**Work instructions**
Put every line of the material below into a JSON array of strings, one string per line, omitting blank lines.

Begin

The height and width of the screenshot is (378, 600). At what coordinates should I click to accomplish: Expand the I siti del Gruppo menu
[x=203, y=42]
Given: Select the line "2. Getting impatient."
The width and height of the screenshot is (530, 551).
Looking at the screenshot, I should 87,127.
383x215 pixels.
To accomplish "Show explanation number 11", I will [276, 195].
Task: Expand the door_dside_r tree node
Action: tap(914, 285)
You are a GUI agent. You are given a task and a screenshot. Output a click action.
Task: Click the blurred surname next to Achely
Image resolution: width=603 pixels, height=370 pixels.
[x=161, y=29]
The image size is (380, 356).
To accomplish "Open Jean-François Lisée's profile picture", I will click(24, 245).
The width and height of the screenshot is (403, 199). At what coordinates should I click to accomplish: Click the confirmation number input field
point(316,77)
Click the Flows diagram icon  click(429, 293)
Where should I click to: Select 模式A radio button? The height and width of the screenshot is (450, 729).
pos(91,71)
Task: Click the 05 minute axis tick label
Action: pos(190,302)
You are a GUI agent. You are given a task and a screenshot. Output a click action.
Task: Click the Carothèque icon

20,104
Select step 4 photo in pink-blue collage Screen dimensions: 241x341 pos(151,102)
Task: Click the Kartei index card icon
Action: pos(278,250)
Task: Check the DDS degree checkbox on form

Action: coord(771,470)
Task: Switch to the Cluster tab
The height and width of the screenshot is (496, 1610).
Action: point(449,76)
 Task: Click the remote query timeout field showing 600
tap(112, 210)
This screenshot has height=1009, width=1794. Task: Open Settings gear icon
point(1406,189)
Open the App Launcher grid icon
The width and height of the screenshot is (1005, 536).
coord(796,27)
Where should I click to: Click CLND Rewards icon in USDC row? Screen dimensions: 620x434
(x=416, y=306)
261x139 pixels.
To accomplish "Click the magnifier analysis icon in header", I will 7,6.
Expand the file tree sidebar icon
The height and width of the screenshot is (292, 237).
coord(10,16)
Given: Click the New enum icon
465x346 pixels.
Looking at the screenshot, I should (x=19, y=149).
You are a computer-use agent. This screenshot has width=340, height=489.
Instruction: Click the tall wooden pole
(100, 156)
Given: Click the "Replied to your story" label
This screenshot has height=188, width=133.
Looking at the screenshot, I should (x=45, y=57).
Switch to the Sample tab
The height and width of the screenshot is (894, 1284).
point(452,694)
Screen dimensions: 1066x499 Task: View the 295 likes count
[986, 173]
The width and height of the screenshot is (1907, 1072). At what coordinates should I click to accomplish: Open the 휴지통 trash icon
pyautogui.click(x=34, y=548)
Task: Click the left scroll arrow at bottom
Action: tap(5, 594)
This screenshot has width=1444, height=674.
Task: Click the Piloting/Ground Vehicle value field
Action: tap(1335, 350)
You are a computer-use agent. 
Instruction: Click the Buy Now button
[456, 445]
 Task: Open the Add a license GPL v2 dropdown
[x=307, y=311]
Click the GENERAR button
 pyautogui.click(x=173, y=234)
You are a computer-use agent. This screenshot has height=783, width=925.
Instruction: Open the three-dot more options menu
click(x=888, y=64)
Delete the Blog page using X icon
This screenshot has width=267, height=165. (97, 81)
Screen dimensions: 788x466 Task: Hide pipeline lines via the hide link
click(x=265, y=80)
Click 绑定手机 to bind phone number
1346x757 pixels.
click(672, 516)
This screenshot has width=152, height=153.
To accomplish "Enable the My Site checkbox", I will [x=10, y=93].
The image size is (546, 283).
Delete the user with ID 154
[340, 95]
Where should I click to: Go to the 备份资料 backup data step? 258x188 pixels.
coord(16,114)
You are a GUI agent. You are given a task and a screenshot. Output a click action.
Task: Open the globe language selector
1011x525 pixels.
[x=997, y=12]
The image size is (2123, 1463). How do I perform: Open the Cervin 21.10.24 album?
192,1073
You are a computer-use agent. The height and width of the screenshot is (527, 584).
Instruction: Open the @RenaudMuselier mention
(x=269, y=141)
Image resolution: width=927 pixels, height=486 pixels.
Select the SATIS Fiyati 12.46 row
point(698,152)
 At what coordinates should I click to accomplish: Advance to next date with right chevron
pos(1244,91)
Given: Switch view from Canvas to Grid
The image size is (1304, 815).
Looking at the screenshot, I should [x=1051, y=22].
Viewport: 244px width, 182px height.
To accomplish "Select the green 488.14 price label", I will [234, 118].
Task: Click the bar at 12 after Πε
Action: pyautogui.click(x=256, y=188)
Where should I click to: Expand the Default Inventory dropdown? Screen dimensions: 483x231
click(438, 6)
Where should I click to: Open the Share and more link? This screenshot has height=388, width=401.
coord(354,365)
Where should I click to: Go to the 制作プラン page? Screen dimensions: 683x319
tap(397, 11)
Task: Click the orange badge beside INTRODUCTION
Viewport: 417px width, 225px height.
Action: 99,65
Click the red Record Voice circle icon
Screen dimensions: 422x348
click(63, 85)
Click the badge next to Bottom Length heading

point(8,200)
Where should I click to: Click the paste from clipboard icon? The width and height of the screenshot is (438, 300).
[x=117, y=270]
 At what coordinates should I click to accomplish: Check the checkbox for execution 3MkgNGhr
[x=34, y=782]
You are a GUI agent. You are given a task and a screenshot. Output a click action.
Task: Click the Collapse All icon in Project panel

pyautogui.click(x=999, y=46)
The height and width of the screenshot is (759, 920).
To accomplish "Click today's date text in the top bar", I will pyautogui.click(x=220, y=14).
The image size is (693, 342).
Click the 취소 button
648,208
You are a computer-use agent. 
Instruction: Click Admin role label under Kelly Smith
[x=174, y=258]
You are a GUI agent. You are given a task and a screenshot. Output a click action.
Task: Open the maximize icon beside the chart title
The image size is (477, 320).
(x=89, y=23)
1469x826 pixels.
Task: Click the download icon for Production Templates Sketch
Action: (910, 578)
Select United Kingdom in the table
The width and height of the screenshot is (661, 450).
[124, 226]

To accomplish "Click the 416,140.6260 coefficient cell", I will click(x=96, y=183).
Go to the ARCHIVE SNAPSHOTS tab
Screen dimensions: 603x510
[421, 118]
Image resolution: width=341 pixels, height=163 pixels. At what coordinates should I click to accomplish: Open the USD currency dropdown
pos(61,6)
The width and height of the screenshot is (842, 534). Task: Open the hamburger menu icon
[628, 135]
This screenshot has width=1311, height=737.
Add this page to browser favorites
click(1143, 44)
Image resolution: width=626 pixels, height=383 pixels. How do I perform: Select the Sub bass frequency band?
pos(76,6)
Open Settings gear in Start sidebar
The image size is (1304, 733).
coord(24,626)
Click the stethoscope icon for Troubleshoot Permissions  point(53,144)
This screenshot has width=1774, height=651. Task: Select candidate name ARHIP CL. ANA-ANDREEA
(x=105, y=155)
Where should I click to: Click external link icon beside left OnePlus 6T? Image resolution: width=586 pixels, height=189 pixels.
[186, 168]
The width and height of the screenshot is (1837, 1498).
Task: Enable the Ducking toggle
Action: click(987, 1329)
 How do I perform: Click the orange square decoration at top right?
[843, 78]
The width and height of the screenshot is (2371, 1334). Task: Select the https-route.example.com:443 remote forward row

End

**Exercise output**
[
  "The height and width of the screenshot is (378, 600). At what coordinates should I click to accomplish: Expand the I siti del Gruppo menu",
  "[x=203, y=42]",
  "Given: Select the line \"2. Getting impatient.\"",
  "The width and height of the screenshot is (530, 551).",
  "Looking at the screenshot, I should 87,127.",
  "383x215 pixels.",
  "To accomplish \"Show explanation number 11\", I will [276, 195].",
  "Task: Expand the door_dside_r tree node",
  "Action: tap(914, 285)",
  "You are a GUI agent. You are given a task and a screenshot. Output a click action.",
  "Task: Click the blurred surname next to Achely",
  "Image resolution: width=603 pixels, height=370 pixels.",
  "[x=161, y=29]",
  "The image size is (380, 356).",
  "To accomplish \"Open Jean-François Lisée's profile picture\", I will click(24, 245).",
  "The width and height of the screenshot is (403, 199). At what coordinates should I click to accomplish: Click the confirmation number input field",
  "point(316,77)",
  "Click the Flows diagram icon  click(429, 293)",
  "Where should I click to: Select 模式A radio button? The height and width of the screenshot is (450, 729).",
  "pos(91,71)",
  "Task: Click the 05 minute axis tick label",
  "Action: pos(190,302)",
  "You are a GUI agent. You are given a task and a screenshot. Output a click action.",
  "Task: Click the Carothèque icon",
  "20,104",
  "Select step 4 photo in pink-blue collage Screen dimensions: 241x341 pos(151,102)",
  "Task: Click the Kartei index card icon",
  "Action: pos(278,250)",
  "Task: Check the DDS degree checkbox on form",
  "Action: coord(771,470)",
  "Task: Switch to the Cluster tab",
  "The height and width of the screenshot is (496, 1610).",
  "Action: point(449,76)",
  " Task: Click the remote query timeout field showing 600",
  "tap(112, 210)",
  "This screenshot has height=1009, width=1794. Task: Open Settings gear icon",
  "point(1406,189)",
  "Open the App Launcher grid icon",
  "The width and height of the screenshot is (1005, 536).",
  "coord(796,27)",
  "Where should I click to: Click CLND Rewards icon in USDC row? Screen dimensions: 620x434",
  "(x=416, y=306)",
  "261x139 pixels.",
  "To accomplish \"Click the magnifier analysis icon in header\", I will 7,6.",
  "Expand the file tree sidebar icon",
  "The height and width of the screenshot is (292, 237).",
  "coord(10,16)",
  "Given: Click the New enum icon",
  "465x346 pixels.",
  "Looking at the screenshot, I should (x=19, y=149).",
  "You are a computer-use agent. This screenshot has width=340, height=489.",
  "Instruction: Click the tall wooden pole",
  "(100, 156)",
  "Given: Click the \"Replied to your story\" label",
  "This screenshot has height=188, width=133.",
  "Looking at the screenshot, I should (x=45, y=57).",
  "Switch to the Sample tab",
  "The height and width of the screenshot is (894, 1284).",
  "point(452,694)",
  "Screen dimensions: 1066x499 Task: View the 295 likes count",
  "[986, 173]",
  "The width and height of the screenshot is (1907, 1072). At what coordinates should I click to accomplish: Open the 휴지통 trash icon",
  "pyautogui.click(x=34, y=548)",
  "Task: Click the left scroll arrow at bottom",
  "Action: tap(5, 594)",
  "This screenshot has width=1444, height=674.",
  "Task: Click the Piloting/Ground Vehicle value field",
  "Action: tap(1335, 350)",
  "You are a computer-use agent. ",
  "Instruction: Click the Buy Now button",
  "[456, 445]",
  " Task: Open the Add a license GPL v2 dropdown",
  "[x=307, y=311]",
  "Click the GENERAR button",
  " pyautogui.click(x=173, y=234)",
  "You are a computer-use agent. This screenshot has height=783, width=925.",
  "Instruction: Open the three-dot more options menu",
  "click(x=888, y=64)",
  "Delete the Blog page using X icon",
  "This screenshot has width=267, height=165. (97, 81)",
  "Screen dimensions: 788x466 Task: Hide pipeline lines via the hide link",
  "click(x=265, y=80)",
  "Click 绑定手机 to bind phone number",
  "1346x757 pixels.",
  "click(672, 516)",
  "This screenshot has width=152, height=153.",
  "To accomplish \"Enable the My Site checkbox\", I will [x=10, y=93].",
  "The image size is (546, 283).",
  "Delete the user with ID 154",
  "[340, 95]",
  "Where should I click to: Go to the 备份资料 backup data step? 258x188 pixels.",
  "coord(16,114)",
  "You are a GUI agent. You are given a task and a screenshot. Output a click action.",
  "Task: Open the globe language selector",
  "1011x525 pixels.",
  "[x=997, y=12]",
  "The image size is (2123, 1463). How do I perform: Open the Cervin 21.10.24 album?",
  "192,1073",
  "You are a computer-use agent. The height and width of the screenshot is (527, 584).",
  "Instruction: Open the @RenaudMuselier mention",
  "(x=269, y=141)",
  "Image resolution: width=927 pixels, height=486 pixels.",
  "Select the SATIS Fiyati 12.46 row",
  "point(698,152)",
  " At what coordinates should I click to accomplish: Advance to next date with right chevron",
  "pos(1244,91)",
  "Given: Switch view from Canvas to Grid",
  "The image size is (1304, 815).",
  "Looking at the screenshot, I should [x=1051, y=22].",
  "Viewport: 244px width, 182px height.",
  "To accomplish \"Select the green 488.14 price label\", I will [234, 118].",
  "Task: Click the bar at 12 after Πε",
  "Action: pyautogui.click(x=256, y=188)",
  "Where should I click to: Expand the Default Inventory dropdown? Screen dimensions: 483x231",
  "click(438, 6)",
  "Where should I click to: Open the Share and more link? This screenshot has height=388, width=401.",
  "coord(354,365)",
  "Where should I click to: Go to the 制作プラン page? Screen dimensions: 683x319",
  "tap(397, 11)",
  "Task: Click the orange badge beside INTRODUCTION",
  "Viewport: 417px width, 225px height.",
  "Action: 99,65",
  "Click the red Record Voice circle icon",
  "Screen dimensions: 422x348",
  "click(63, 85)",
  "Click the badge next to Bottom Length heading",
  "point(8,200)",
  "Where should I click to: Click the paste from clipboard icon? The width and height of the screenshot is (438, 300).",
  "[x=117, y=270]",
  " At what coordinates should I click to accomplish: Check the checkbox for execution 3MkgNGhr",
  "[x=34, y=782]",
  "You are a GUI agent. You are given a task and a screenshot. Output a click action.",
  "Task: Click the Collapse All icon in Project panel",
  "pyautogui.click(x=999, y=46)",
  "The height and width of the screenshot is (759, 920).",
  "To accomplish \"Click today's date text in the top bar\", I will pyautogui.click(x=220, y=14).",
  "The image size is (693, 342).",
  "Click the 취소 button",
  "648,208",
  "You are a computer-use agent. ",
  "Instruction: Click Admin role label under Kelly Smith",
  "[x=174, y=258]",
  "You are a GUI agent. You are given a task and a screenshot. Output a click action.",
  "Task: Open the maximize icon beside the chart title",
  "The image size is (477, 320).",
  "(x=89, y=23)",
  "1469x826 pixels.",
  "Task: Click the download icon for Production Templates Sketch",
  "Action: (910, 578)",
  "Select United Kingdom in the table",
  "The width and height of the screenshot is (661, 450).",
  "[124, 226]",
  "To accomplish \"Click the 416,140.6260 coefficient cell\", I will click(x=96, y=183).",
  "Go to the ARCHIVE SNAPSHOTS tab",
  "Screen dimensions: 603x510",
  "[421, 118]",
  "Image resolution: width=341 pixels, height=163 pixels. At what coordinates should I click to accomplish: Open the USD currency dropdown",
  "pos(61,6)",
  "The width and height of the screenshot is (842, 534). Task: Open the hamburger menu icon",
  "[628, 135]",
  "This screenshot has width=1311, height=737.",
  "Add this page to browser favorites",
  "click(1143, 44)",
  "Image resolution: width=626 pixels, height=383 pixels. How do I perform: Select the Sub bass frequency band?",
  "pos(76,6)",
  "Open Settings gear in Start sidebar",
  "The image size is (1304, 733).",
  "coord(24,626)",
  "Click the stethoscope icon for Troubleshoot Permissions  point(53,144)",
  "This screenshot has width=1774, height=651. Task: Select candidate name ARHIP CL. ANA-ANDREEA",
  "(x=105, y=155)",
  "Where should I click to: Click external link icon beside left OnePlus 6T? Image resolution: width=586 pixels, height=189 pixels.",
  "[186, 168]",
  "The width and height of the screenshot is (1837, 1498).",
  "Task: Enable the Ducking toggle",
  "Action: click(987, 1329)",
  " How do I perform: Click the orange square decoration at top right?",
  "[843, 78]",
  "The width and height of the screenshot is (2371, 1334). Task: Select the https-route.example.com:443 remote forward row"
]